** TASK TO COMPLETE **
Continue the article about the sinkhole lawsuit against the Air Force Academy from the point where it ends.

— START DOCUMENT PASSAGE —

THE SINKHOLE WAS LINED WITH GOLD AFTER ALL
When we last left our intrepid Air Force Academy cadets, they had just been rescued in the nick of time from the runaway train that was the U.S. District Court for the District of Colorado. At the same time, the dastardly Jim Nelson saw the Tenth Circuit Court of Appeals snatch the cadets’ $7.7 million (it was probably the mortgage money) from his grubby mitts.
OK, that’s both hyperbolic and fictional. The 4,400 USAFA cadets had not been sued individually, but rather the U.S. government was the defendant. What’s more, Jim was not dastardly. His hands may have been grubby, but that was because he fell into a massive sinkhole on what may or may not have been a bike path on the expansive Academy property. The District Court found the Academy management had breached a duty to Jim, whom it ruled was USAFA’s invitee (despite the bike path having signs warning against trespassing). But the Tenth Circuit Court of Appeals rode (or flew) to the Academy’s rescue, applying the Colorado Recreation User Act and holding that USAFA was immune from liability because it had opened up its bike path without charge for the public’s use, whether it intended to (or even knew it had) or not.
But the Tenth Circuit decision had a little “gotcha” right at the end. After finding the RUA applied, the appellate court remanded the case to the District Court to determine if an exception to the RUA’s liability limitations applied — whether the Air Force Academy’s actions constituted a “willful or malicious failure to guard or warn against a known dangerous condition, use, structure, or activity likely to cause harm…” Such a failure is an exception to the RUA’s broad immunity.

— END DOCUMENT PASSAGE —
— START DATASET EXTRACT —

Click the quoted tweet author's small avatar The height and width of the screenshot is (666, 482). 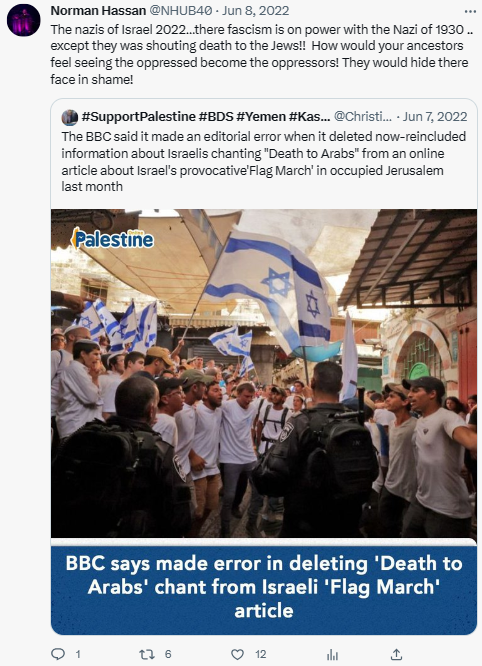[x=69, y=117]
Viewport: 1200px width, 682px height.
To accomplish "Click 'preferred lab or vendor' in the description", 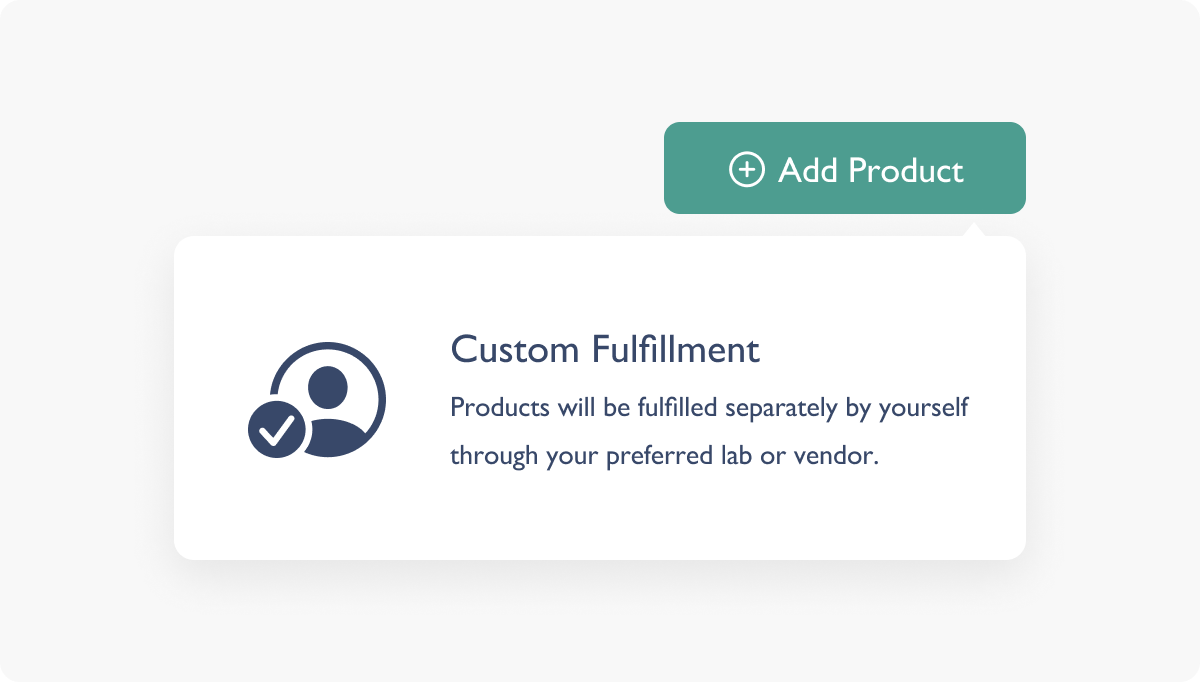I will coord(739,456).
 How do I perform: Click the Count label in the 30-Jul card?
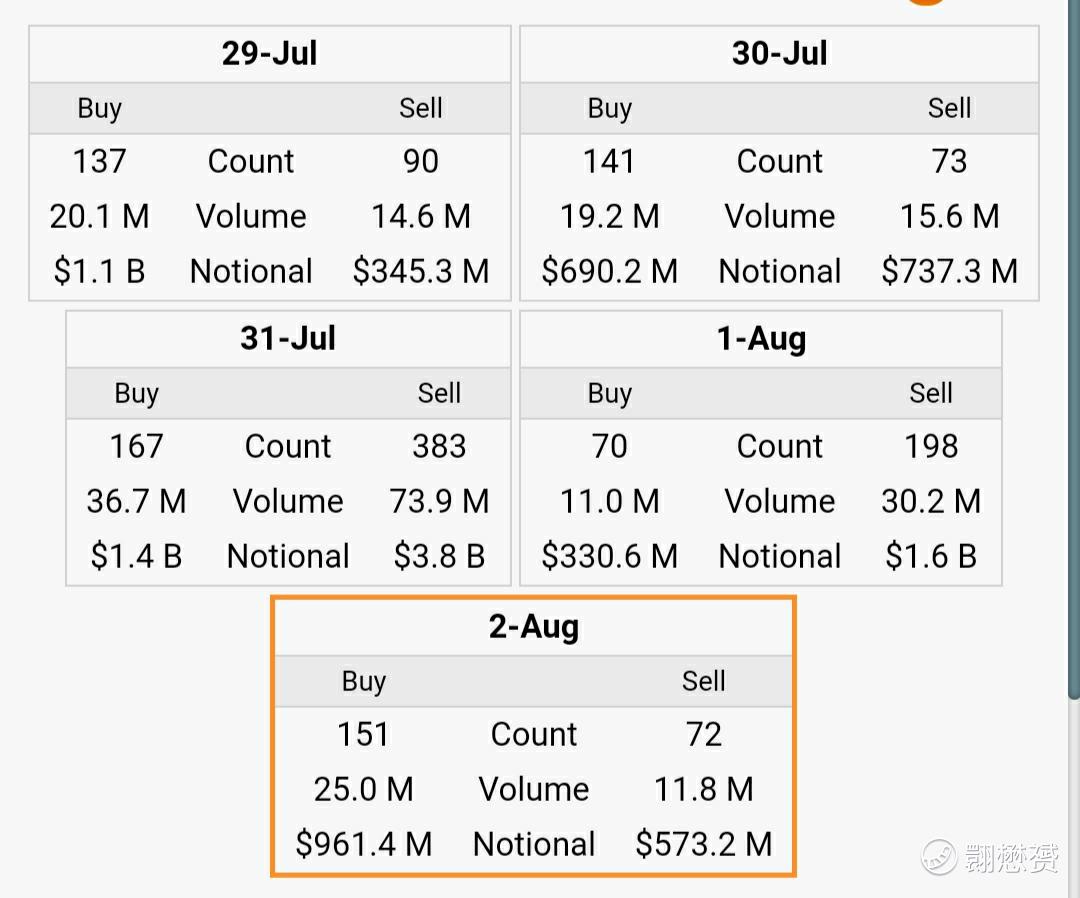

— END DATASET EXTRACT —

** RESPONSE **
Last spring, the case was again in front of the District Court, which seemed just a little too enamored of the bike rider and too dismissive of USAFA management for our tastes. After all, a sinkhole big enough to swallow Jim? We’ve seen the Academy grounds, even the unimproved parts, and they are pretty wide open, sparse of trees and underbrush. How did Jim, who admitted he rode the trail regularly, miss seeing the sinkhole well before he rode into it?
Alas, we’ll never know. What we do know is that the District Court concluded that the Academy folks knew people used the trail although they were not supposed to. A USAFA employee who maintained the 40-square mile grounds saw and photographed the sinkhole a few weeks before the accident, but because he himself did not know that people were using the path despite the signs, he saw no reason to fill the sinkhole.
But thanks to the tort doctrine of respondeat superior, which is a Latin way of saying the company is to blame when its employees are negligent in the course of their employment, the District Court strung together management’s knowledge that people ignored the signs and used the path with the employee’s knowledge of the sinkhole, and found that USAFA willfully failed to guard or warn against a known dangerous condition…”
Voilà! Just like that, the Air Force Academy was back on the hot seat, and Jim rode off on his bicycle with 160 lbs. in his rucksack, which is about what $7.3 million in 100-dollar bills weigh.
Nelson v. United States, 256 F. Supp. 3d 1136 (D.Colo. 2017): James Nelson was seriously injured in a bicycle accident on September 3, 2008, when he encountered a sinkhole/washout on a bike path on United States Air Force Academy land. He sued under the Federal Tort Claims Act for damages. The Tenth Circuit previously determined that the Academy was immune from liability within the limits of Colorado’s Recreational User Act.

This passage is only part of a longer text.